Tony Blair once diagnosed the frustration of being Leader of the Opposition as the ability to speak but not to do. Johnson was not actually an unproductive prime minister. But his most effective act in power was to tear Britain out of the European Union in such a haphazard way that the country may never completely clean up the mess. We would have preferred his role to be limited to speaking. Doing so was a big part of the problem.

Of course, he would have to get rid of the fatal flaw: an insatiable thirst to be the center of the universe has caused the downfall of men greater than himself.

Steve Richards, author of The Prime Ministers We Never Had, says opposition leaders suffer from ill-defined work, ‘much closer to an art form’ than the technical decisions the Prime Minister faces each day. Whatever we may think of Johnson, we know that he barely approached his time in Downing Street with the trappings of a medical examiner, drawn far more by the painter’s coat over the lab coat.

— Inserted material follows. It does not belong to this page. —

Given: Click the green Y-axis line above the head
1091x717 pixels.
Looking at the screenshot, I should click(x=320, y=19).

Johnson may not have wielded his power with the grace of Caravaggio’s brush and perhaps he lacked Michelangelo’s beauty instinct. But Jackson Pollock is also an artist. Chaotic, impressionistic, iconoclastic – this was Johnson’s modus operandi. Of course, accepting all of this means we have to recognize what else it entails. Johnson’s disinterest in detail is almost careless – his former adviser Dominic Cummings alleged he spent the early days of the pandemic writing a book about Shakespeare. He cannot be trusted in high office. He looks into the abyss of rule books and ethics committees and just shrugs. It harms the fortunes of many people it touches.

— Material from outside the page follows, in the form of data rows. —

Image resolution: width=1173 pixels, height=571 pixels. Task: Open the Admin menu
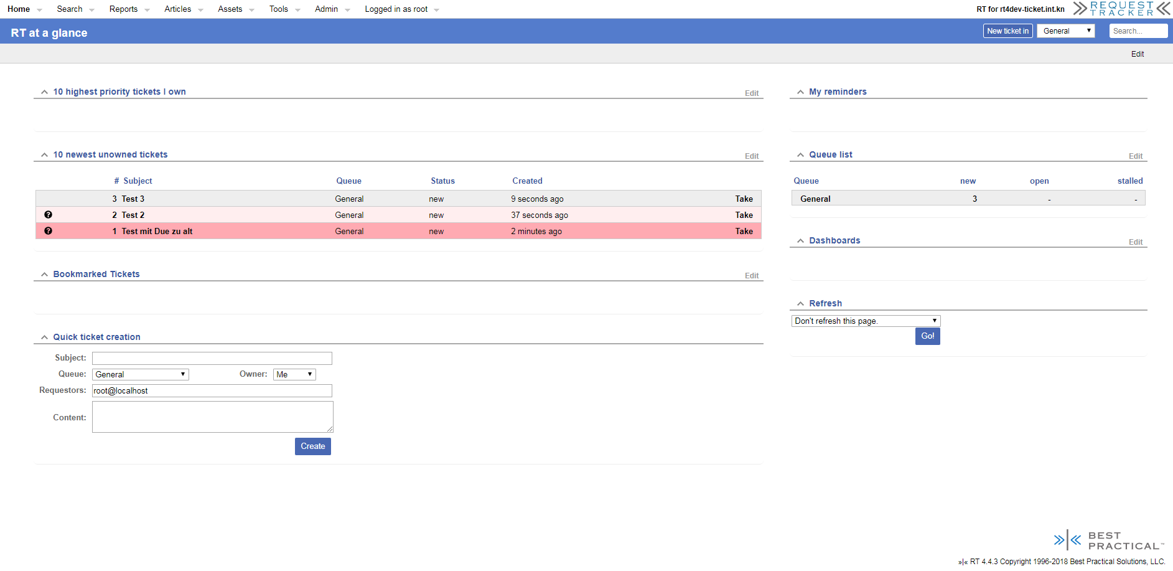coord(327,9)
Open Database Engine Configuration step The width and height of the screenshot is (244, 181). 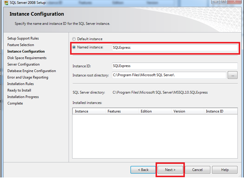[31, 71]
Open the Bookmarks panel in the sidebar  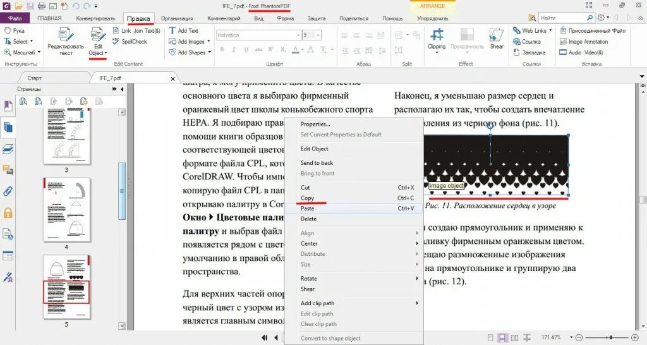tap(8, 106)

But on the benches of the opposition, he could well be a star. Of course, he would have to get rid of the fatal vice: an insatiable thirst to be the center of the universe has caused the fall of men greater than him. It’s a bad habit and it’s hard to get rid of. But the sooner Johnson realizes his skills are in the say and don’t, maybe he’ll land the role of his life.

As Rishi Sunak takes a stand in Number 10 – touted as the political stabilizers Britain desperately needs – we shouldn’t be so quick to breathe a sigh of relief. Sunak supported many of the things that led Britain down this dark and tangled path. He voted for Brexit, falsely claiming it would lead to growth. Worse than that, he thought Johnson was the right person for the job. Given this, it is high time for the Conservatives to see the opposition benches. And even though Johnson has fumbled his bid to return to power, he is unlikely to finish. It is the political response to Japanese knotweed.

There’s only one problem with Boris’ choice to command the ship from across the chamber. It would shed light on the long road back to number 10. It could be the biggest mistake the Conservative Party and the country could make.